- What you have to do -
Please rewrite the lines of the records starting at "822x716 pixels. At" and ending at "point(623,702)", putting "title" in place of "heading" and leaving everything else unchanged.

>> begin Extracted material

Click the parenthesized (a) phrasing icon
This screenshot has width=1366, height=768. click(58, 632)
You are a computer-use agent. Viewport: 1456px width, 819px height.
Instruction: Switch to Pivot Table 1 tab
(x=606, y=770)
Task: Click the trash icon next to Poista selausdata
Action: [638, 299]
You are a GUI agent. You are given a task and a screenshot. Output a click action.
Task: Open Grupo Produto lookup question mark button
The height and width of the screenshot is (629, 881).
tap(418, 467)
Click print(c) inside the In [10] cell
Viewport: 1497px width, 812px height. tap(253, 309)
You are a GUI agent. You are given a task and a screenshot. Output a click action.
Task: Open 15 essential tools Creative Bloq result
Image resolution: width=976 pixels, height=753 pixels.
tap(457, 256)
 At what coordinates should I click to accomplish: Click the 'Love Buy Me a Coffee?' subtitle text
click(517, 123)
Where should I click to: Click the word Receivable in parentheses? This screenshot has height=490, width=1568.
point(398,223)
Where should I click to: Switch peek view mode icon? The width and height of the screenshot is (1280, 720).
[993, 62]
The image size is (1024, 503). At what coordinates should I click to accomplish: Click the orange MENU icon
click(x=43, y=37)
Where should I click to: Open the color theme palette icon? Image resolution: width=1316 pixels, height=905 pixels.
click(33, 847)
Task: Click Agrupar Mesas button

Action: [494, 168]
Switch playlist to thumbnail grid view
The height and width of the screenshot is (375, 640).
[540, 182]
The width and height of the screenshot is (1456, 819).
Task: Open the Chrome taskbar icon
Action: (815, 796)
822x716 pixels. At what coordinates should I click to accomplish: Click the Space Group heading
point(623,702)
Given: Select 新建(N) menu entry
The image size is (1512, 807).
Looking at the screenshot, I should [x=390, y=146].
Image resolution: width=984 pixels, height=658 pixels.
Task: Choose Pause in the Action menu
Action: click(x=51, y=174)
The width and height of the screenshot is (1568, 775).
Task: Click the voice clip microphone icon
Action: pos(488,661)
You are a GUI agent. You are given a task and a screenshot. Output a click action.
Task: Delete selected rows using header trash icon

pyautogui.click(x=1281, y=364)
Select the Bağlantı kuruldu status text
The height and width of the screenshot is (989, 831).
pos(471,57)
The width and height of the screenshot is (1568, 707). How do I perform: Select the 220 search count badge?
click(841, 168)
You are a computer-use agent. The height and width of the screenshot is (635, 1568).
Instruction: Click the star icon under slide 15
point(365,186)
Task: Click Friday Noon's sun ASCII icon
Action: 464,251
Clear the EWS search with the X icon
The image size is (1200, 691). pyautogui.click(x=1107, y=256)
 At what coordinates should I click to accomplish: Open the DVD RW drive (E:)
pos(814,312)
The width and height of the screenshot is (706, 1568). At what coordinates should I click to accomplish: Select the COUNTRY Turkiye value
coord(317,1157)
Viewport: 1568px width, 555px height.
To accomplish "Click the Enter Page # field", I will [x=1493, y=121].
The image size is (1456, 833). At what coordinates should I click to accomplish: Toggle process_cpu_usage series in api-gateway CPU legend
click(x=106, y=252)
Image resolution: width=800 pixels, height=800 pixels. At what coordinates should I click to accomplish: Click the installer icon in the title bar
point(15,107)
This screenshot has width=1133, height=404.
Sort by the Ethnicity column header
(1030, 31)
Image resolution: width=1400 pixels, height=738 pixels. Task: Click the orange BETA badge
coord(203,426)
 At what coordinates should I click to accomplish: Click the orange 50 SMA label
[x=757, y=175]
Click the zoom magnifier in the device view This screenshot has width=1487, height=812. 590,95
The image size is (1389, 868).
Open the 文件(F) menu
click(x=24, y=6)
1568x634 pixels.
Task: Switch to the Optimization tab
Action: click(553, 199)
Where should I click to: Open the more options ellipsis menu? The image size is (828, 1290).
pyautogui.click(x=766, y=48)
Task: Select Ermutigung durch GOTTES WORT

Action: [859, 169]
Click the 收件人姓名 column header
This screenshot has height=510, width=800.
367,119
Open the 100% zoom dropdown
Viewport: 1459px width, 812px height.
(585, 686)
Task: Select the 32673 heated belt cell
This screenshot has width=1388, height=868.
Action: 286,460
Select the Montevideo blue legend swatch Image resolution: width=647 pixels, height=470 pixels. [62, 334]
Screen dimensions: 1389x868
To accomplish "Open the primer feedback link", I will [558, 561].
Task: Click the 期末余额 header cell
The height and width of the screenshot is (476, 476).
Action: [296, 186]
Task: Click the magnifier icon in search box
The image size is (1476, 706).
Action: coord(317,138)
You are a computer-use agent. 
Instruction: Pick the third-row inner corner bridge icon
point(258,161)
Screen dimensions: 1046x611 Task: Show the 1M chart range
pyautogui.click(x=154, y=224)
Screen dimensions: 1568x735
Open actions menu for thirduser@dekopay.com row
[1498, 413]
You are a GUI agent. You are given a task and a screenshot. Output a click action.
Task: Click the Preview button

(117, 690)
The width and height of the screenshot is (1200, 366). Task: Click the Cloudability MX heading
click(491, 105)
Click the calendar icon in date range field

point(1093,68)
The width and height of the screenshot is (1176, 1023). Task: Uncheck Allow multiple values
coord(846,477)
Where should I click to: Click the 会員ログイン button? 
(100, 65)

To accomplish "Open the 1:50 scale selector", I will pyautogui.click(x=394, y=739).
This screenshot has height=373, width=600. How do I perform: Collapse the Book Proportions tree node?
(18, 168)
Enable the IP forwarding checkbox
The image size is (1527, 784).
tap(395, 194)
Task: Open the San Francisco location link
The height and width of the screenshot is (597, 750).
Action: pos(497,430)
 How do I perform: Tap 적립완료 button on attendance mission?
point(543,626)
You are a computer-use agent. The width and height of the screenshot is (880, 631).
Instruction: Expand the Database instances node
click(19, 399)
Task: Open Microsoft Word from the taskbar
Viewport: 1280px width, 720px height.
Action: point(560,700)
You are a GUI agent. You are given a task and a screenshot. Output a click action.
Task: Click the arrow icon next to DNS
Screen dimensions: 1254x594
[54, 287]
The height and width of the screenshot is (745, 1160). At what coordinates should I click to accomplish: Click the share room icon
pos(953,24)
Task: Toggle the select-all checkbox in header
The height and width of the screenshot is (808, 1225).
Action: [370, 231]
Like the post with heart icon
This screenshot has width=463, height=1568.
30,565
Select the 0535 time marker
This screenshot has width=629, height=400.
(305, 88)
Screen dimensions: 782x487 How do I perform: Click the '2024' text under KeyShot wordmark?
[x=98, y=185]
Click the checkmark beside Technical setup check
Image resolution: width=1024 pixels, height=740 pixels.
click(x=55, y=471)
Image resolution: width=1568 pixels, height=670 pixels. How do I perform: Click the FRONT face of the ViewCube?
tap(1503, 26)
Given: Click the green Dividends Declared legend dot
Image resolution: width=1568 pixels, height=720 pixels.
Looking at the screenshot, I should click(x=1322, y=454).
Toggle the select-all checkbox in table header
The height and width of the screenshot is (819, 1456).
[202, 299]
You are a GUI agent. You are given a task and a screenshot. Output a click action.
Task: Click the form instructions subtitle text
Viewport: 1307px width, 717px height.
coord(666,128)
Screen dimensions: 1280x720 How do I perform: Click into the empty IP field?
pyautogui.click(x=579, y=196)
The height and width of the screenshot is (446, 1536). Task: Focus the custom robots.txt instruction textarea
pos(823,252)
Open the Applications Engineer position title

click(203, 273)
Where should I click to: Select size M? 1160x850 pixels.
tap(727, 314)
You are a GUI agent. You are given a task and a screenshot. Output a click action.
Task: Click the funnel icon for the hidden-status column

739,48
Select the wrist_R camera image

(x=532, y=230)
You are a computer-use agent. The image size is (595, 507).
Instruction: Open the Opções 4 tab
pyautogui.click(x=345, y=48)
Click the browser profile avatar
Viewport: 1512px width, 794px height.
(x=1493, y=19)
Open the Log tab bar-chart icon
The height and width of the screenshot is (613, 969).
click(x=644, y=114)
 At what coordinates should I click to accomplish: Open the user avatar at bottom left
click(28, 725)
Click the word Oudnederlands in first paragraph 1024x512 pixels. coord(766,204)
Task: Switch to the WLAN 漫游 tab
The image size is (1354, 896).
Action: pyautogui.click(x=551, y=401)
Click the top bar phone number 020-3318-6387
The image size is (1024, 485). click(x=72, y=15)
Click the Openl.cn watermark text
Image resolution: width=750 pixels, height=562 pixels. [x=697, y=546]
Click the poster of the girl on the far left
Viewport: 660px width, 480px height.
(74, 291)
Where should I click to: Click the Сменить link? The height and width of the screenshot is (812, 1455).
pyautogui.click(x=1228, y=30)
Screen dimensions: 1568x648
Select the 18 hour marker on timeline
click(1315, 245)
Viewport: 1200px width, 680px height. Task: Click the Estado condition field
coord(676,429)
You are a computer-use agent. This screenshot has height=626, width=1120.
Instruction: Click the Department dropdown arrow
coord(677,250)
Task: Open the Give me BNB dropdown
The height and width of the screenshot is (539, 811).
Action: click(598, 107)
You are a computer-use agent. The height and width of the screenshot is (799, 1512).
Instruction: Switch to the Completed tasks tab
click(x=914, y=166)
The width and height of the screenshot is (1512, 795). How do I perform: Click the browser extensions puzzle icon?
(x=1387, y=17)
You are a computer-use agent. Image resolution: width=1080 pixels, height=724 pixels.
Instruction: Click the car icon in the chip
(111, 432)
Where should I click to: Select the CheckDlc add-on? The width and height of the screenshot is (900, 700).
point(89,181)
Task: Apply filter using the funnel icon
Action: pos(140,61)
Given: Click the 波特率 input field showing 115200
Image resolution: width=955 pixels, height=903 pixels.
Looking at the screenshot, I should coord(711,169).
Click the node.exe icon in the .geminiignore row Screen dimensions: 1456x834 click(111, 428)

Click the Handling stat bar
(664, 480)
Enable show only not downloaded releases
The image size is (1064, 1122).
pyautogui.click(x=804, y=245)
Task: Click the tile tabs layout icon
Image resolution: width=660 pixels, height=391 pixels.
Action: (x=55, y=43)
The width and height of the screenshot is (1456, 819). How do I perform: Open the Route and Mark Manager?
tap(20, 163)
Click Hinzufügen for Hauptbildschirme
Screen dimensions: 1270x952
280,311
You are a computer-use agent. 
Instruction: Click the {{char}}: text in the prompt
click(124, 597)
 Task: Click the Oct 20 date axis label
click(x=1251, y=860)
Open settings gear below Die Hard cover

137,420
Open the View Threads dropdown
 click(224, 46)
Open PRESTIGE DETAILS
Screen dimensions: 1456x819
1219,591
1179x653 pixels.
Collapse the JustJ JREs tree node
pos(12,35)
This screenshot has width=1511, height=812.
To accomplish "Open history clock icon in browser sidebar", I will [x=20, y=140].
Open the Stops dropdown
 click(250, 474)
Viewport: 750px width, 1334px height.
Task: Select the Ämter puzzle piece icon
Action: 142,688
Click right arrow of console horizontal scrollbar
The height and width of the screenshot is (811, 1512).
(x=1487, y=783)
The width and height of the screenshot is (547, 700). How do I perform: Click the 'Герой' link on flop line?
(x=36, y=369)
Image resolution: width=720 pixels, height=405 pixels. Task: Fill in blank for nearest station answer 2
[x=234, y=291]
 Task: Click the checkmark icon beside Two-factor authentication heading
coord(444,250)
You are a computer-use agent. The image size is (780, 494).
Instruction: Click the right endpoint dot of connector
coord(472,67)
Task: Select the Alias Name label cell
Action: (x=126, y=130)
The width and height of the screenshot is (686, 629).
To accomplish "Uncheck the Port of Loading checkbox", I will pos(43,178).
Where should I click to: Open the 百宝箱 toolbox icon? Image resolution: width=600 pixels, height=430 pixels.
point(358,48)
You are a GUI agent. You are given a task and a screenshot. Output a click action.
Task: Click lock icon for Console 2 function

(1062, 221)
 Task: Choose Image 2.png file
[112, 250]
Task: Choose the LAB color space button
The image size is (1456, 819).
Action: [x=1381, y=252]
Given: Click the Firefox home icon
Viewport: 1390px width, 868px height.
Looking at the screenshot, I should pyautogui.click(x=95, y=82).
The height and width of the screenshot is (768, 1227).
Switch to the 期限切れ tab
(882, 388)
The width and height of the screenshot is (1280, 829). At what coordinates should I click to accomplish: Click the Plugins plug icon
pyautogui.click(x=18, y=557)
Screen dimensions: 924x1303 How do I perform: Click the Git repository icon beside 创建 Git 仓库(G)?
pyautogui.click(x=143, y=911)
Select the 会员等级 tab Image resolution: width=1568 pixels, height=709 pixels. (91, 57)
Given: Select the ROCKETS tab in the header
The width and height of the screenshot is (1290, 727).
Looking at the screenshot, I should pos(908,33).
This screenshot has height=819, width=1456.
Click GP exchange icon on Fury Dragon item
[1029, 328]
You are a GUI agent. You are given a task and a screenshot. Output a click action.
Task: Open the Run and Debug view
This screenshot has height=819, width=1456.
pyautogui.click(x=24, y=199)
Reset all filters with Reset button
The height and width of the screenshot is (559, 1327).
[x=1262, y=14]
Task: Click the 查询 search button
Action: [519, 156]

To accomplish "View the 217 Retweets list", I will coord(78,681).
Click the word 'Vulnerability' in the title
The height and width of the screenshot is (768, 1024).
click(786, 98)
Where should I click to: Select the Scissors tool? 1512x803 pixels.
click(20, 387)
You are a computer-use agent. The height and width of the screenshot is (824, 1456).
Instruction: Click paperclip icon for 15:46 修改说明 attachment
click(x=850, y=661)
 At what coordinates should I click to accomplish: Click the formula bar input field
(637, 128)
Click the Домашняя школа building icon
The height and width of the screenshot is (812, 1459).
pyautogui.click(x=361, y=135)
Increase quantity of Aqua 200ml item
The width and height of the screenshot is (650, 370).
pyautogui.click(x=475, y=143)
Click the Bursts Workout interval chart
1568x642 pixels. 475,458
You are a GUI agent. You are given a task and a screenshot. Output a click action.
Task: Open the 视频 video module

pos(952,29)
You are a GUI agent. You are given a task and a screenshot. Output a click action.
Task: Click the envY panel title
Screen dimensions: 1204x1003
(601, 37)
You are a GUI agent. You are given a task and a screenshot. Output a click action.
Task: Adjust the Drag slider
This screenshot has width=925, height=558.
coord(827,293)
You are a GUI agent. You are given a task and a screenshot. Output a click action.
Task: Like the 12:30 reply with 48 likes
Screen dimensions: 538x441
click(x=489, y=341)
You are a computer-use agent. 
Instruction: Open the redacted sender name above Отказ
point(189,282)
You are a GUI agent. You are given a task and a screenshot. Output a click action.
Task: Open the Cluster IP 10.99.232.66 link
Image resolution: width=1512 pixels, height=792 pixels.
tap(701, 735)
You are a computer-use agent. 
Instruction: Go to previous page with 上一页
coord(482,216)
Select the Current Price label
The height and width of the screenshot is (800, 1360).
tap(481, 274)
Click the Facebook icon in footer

>> end Extracted material

- In response -
822x716 pixels. At what coordinates should I click to accomplish: Click the Space Group title
point(623,702)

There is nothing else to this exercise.